Era un momento de debilidad de la democracia, aunque quien la encabeza entonces hizo fracasar el golpe: el rey Juan Carlos ordenó a los militares recluirse en los cuarteles. Luego, los tribunales juzgaron a los rebeldes.
Ahora su hijo, Felipe VI, en consultas con los partidos estatales para la formación de un gobierno quizás le sugirió al líder del PSOE, Pedro Sánchez, que le comunicara al presidente en funciones, Mariano Rajoy, que lo apoyaba en su enfrentamiento con los independentistas.
En 1981 la sociedad española estaba dividida. Conservaba aún adherencias franquistas que querían responder violentamente al terrorismo de ETA sin respetar la Constitución, que asesinaba hasta un centenar de personas anuales.
Ahora no hay terrorismo, pero sí un frentismo irreconciliable, y en Cataluña Junts pel Sí –Convergencia y ERC—, junto con la antisistema CUP, Candidatura d'Unitat Popular, han iniciado un proceso constituyente para la separación de España, “haciendo prevalecer su soberanía” frente a un auto del Tribunal Constitucional que la niega.
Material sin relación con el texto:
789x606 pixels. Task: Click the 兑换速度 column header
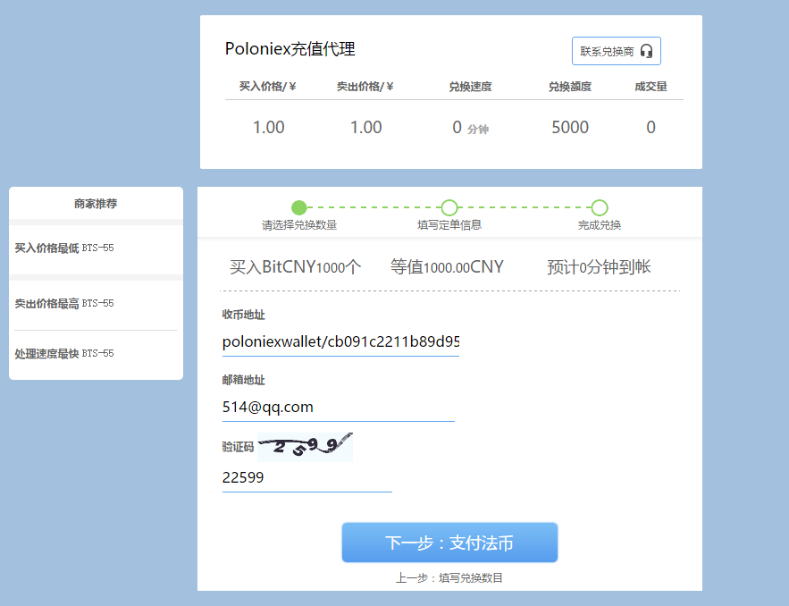[470, 87]
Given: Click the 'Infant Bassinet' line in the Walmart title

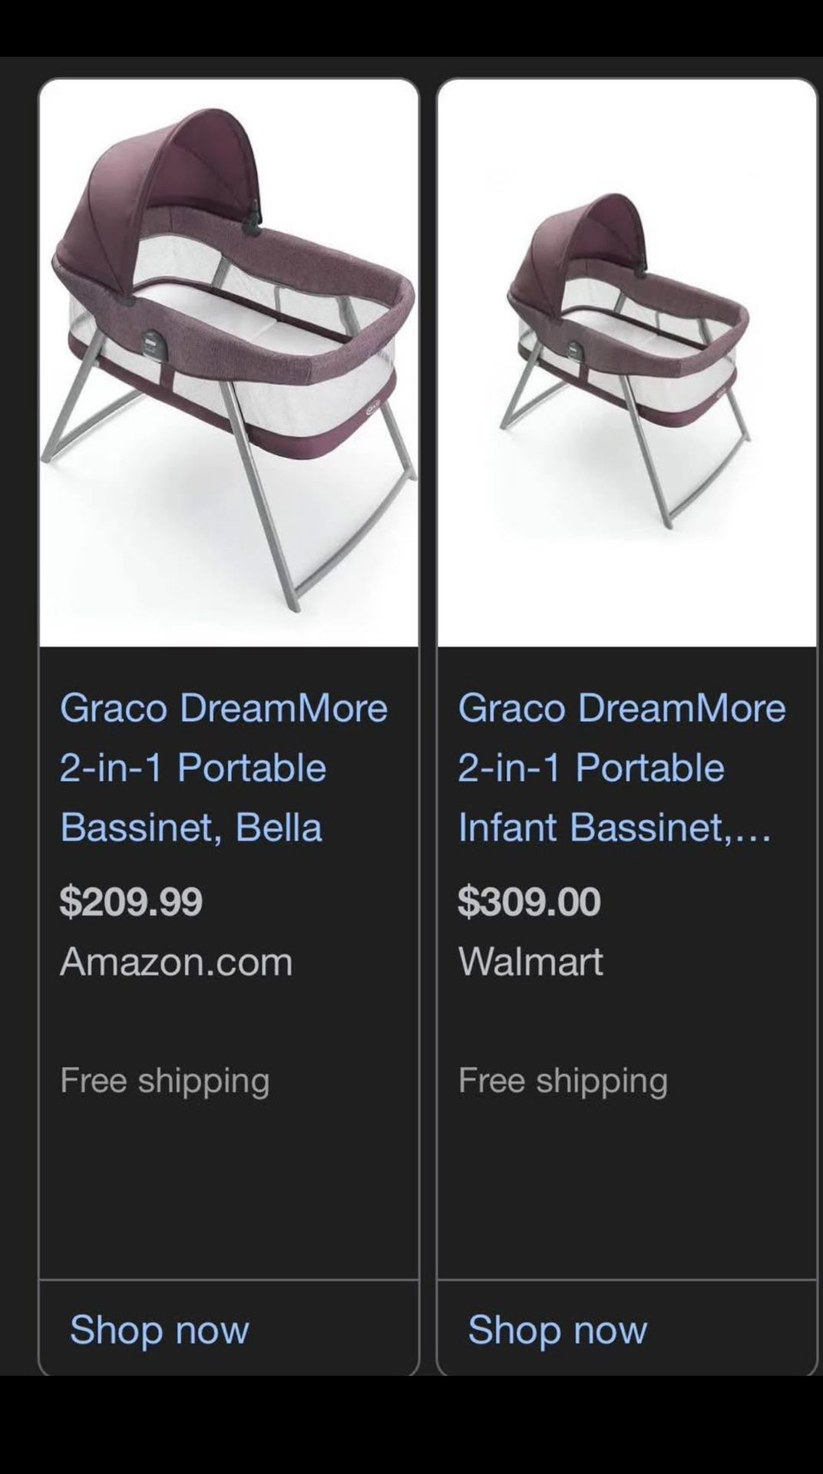Looking at the screenshot, I should (x=614, y=828).
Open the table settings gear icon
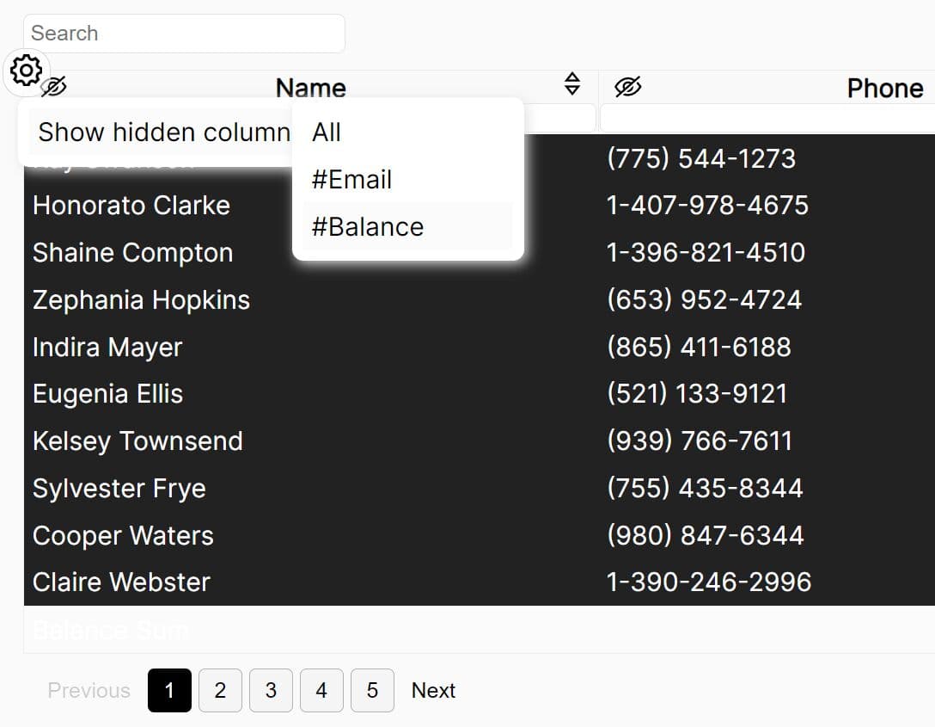Screen dimensions: 935x727 pyautogui.click(x=26, y=71)
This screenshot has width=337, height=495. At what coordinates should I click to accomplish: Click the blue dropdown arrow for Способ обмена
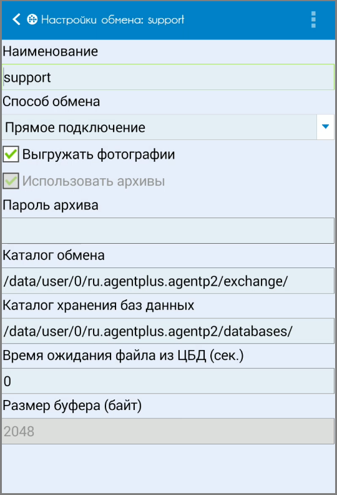(x=325, y=127)
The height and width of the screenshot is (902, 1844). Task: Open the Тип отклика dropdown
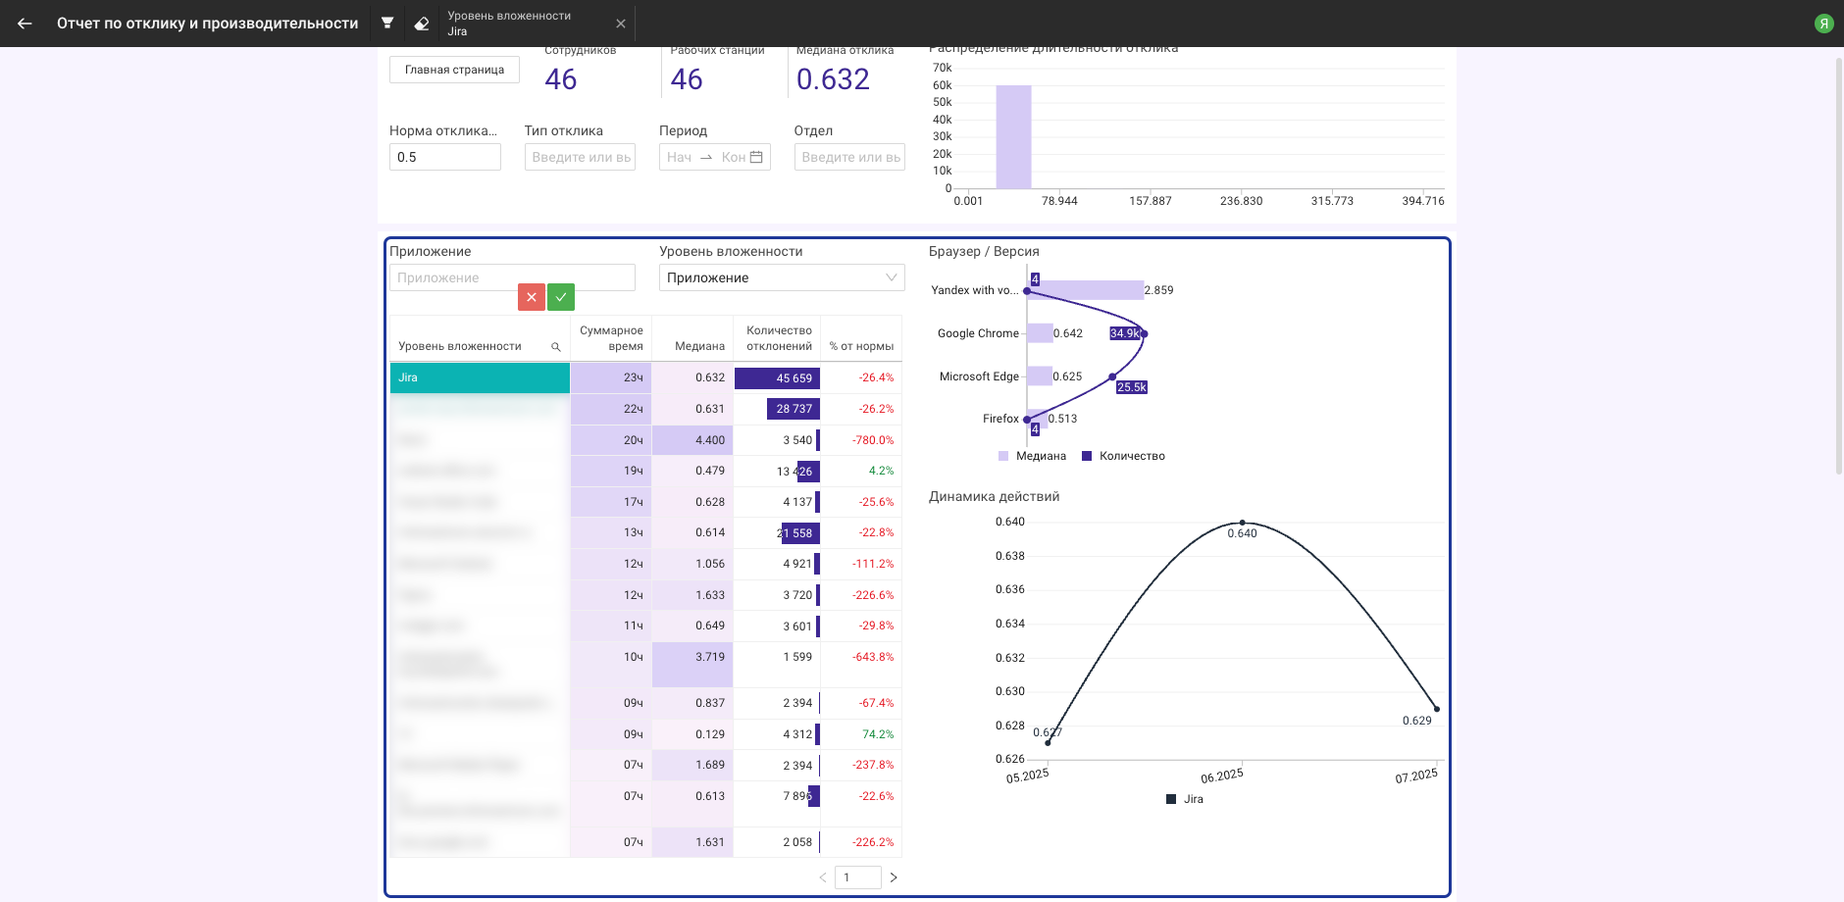click(x=580, y=157)
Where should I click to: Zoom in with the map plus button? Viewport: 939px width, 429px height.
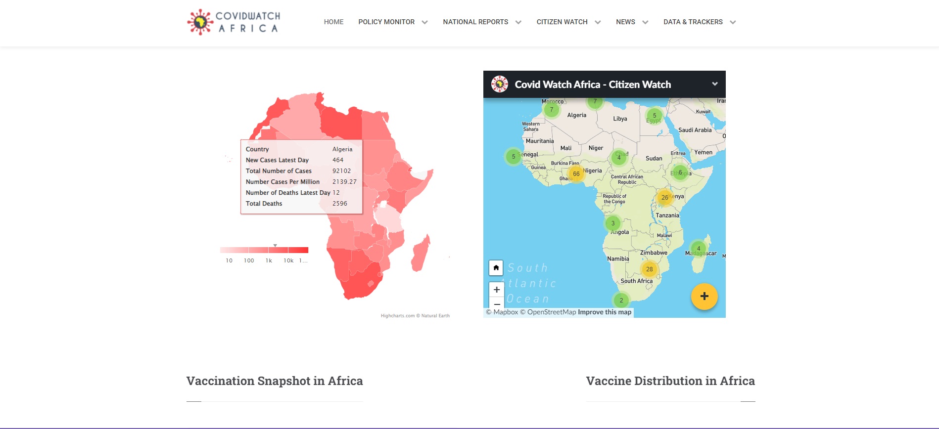tap(496, 290)
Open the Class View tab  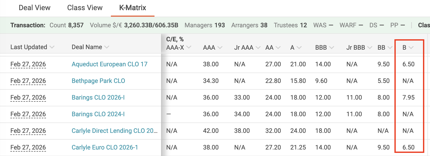click(x=85, y=8)
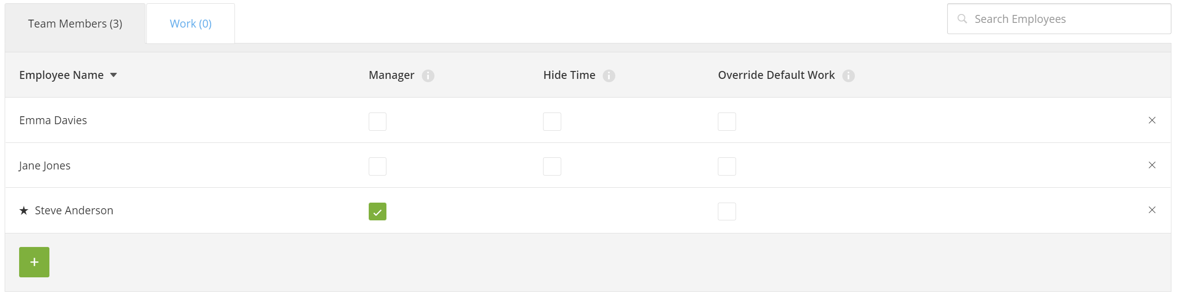
Task: Switch to the Work (0) tab
Action: pos(191,23)
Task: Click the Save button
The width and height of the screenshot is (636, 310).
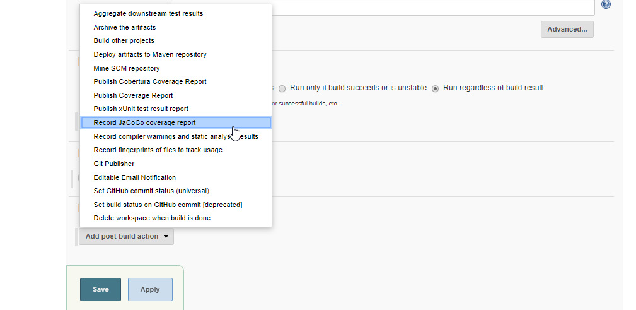Action: point(101,289)
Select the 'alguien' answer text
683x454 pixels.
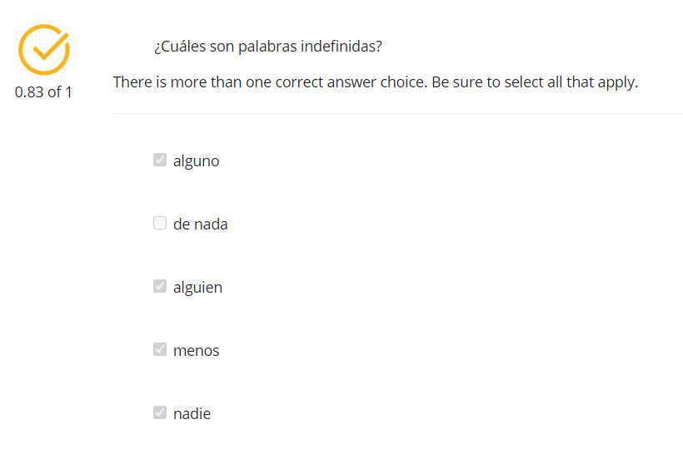tap(197, 288)
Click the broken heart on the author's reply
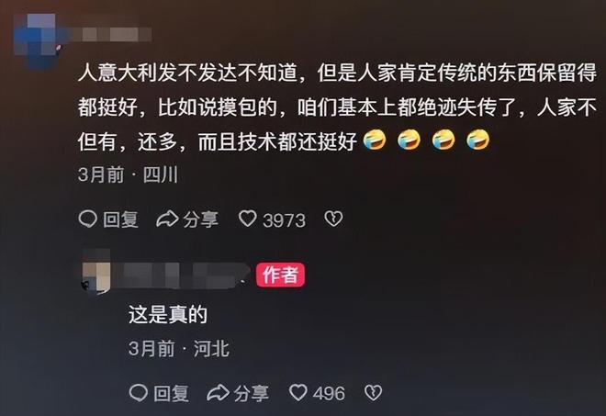The image size is (606, 416). [x=373, y=392]
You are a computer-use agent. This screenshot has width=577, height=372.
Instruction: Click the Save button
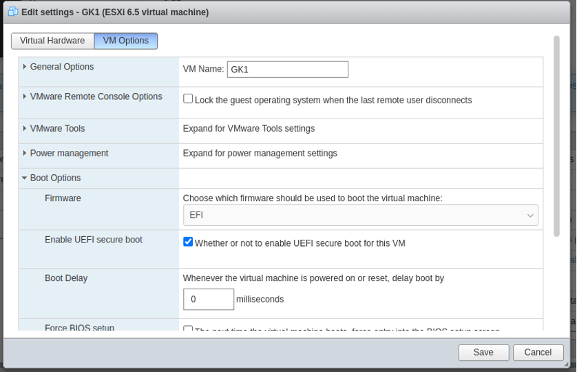click(483, 352)
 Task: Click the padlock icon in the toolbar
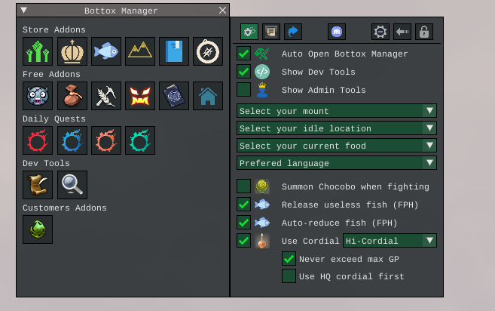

Ante este golpe de Estado de los Tejeros catalanes el Rey y las fuerzas políticas constitucionalistas quizás deban preparar, tras las acciones legales correspondientes, aplicar el artículo constitucional 155: suspensión parcial de la autonomía.
O hacer de una vez un gobierno de concentración nacional constitucionalista.